Однажды моя мать сказала Джулиане в моем присутствии:
– Когда ты встанешь и будешь в состоянии передвигаться, мы все вместе переедем в Бадиолу. Не правда ли, Туллио?
Джулиана взглянула на меня.
– Да, мама, – ответил я, не колеблясь и не задумываясь. – А мы с Джулианой поедем как-нибудь и в Виллалиллу.
Она снова взглянула на меня и вдруг улыбнулась неожиданной, неописуемой улыбкой, с выражением почти детской доверчивости; улыбка эта напоминала улыбку больного ребенка, которому неожиданно много пообещали. И опустила глаза; и продолжала улыбаться с полузакрытыми глазами, которые видели что-то далекое, очень далекое. И улыбка становилась все слабее и слабее, не исчезая полностью.
Как я восхищался ею! Как обожал ее в эту минуту! Как живо чувствовал, что ничто на свете не стоит простого волнения, вызываемого чувством доброты!
Бесконечная доброта исходила от этой женщины, переполняла все мое существо, проникала в мое сердце. Джулиана лежала на постели, опираясь на две или три подушки, и лицо ее, обрамленное распущенными каштановыми волосами, начинало приобретать необычайную тонкость, какую-то видимую нематериальность. Рубашка была застегнута у шеи и у кистей рук; руки ее лежали крест-накрест поверх простыни, такие бледные, что только голубые жилки отличали их от полотна.

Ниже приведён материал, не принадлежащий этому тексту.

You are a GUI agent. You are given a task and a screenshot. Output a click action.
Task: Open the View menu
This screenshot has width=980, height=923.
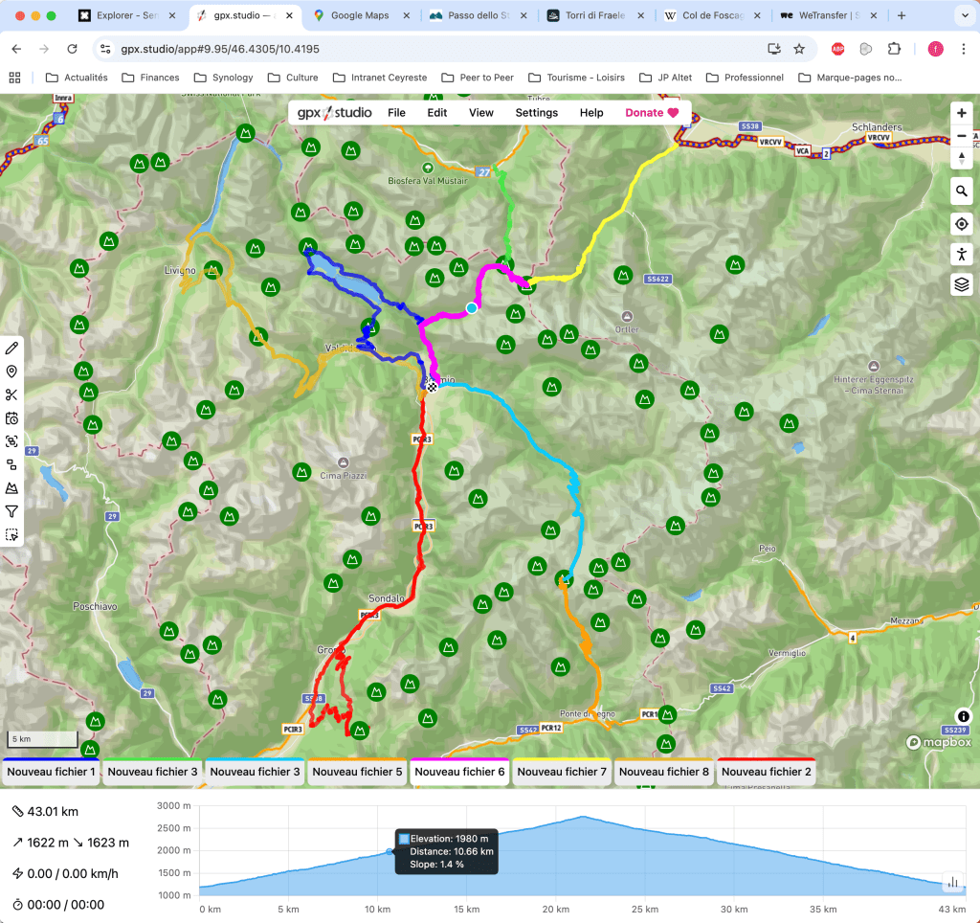[481, 113]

Я взял одну из этих рук (моя мать уже вышла из комнаты) и чуть слышно проговорил:
– Значит, вернемся… в Виллалиллу?
Выздоравливающая ответила:
– Да.
И мы умолкли, чтобы продлить свое волнение, чтобы сохранить свою иллюзию. Оба мы сознавали глубокое значение, скрытое за этими немногими словами, которыми мы обменялись вполголоса. Острое, инстинктивное чувство предупреждало нас: не настаивать, не договаривать, не идти далее. Если бы мы продолжали говорить, то очутились бы перед реальностью, несовместимой с иллюзией, в которую погружались наши души, начинавшие мало-помалу упиваться очарованием.
Это упоение благоприятствовало мечтам, благоприятствовало забвению. Целый день после этого мы оставались почти совсем одни, читая с перерывами, наклоняясь вместе над одной и той же страницей, пробегая глазами одну и ту же строку. У нас был какой-то томик стихов; и мы вкладывали в стихи значение, которого они не имели. Молча говорили мы друг с другом устами чарующего поэта. Я отмечал ногтем строфы, которые, казалось, соответствовали моему еще скрытому чувству.
Je veux, guidé par vous, beaux yeux aux flammes douces,
Par toi conduit, о main où tremblera ma main.
Marcher droit, que ce soit par des sentiers de mousses
Ou que rocs et cailloux encombrent le chemin.
Oui, je veux marcher droit et calme dans la Vie…[3]
И она, прочитав эти строки, на мгновение откинулась на подушки, закрывая глаза, с чуть заметной улыбкой.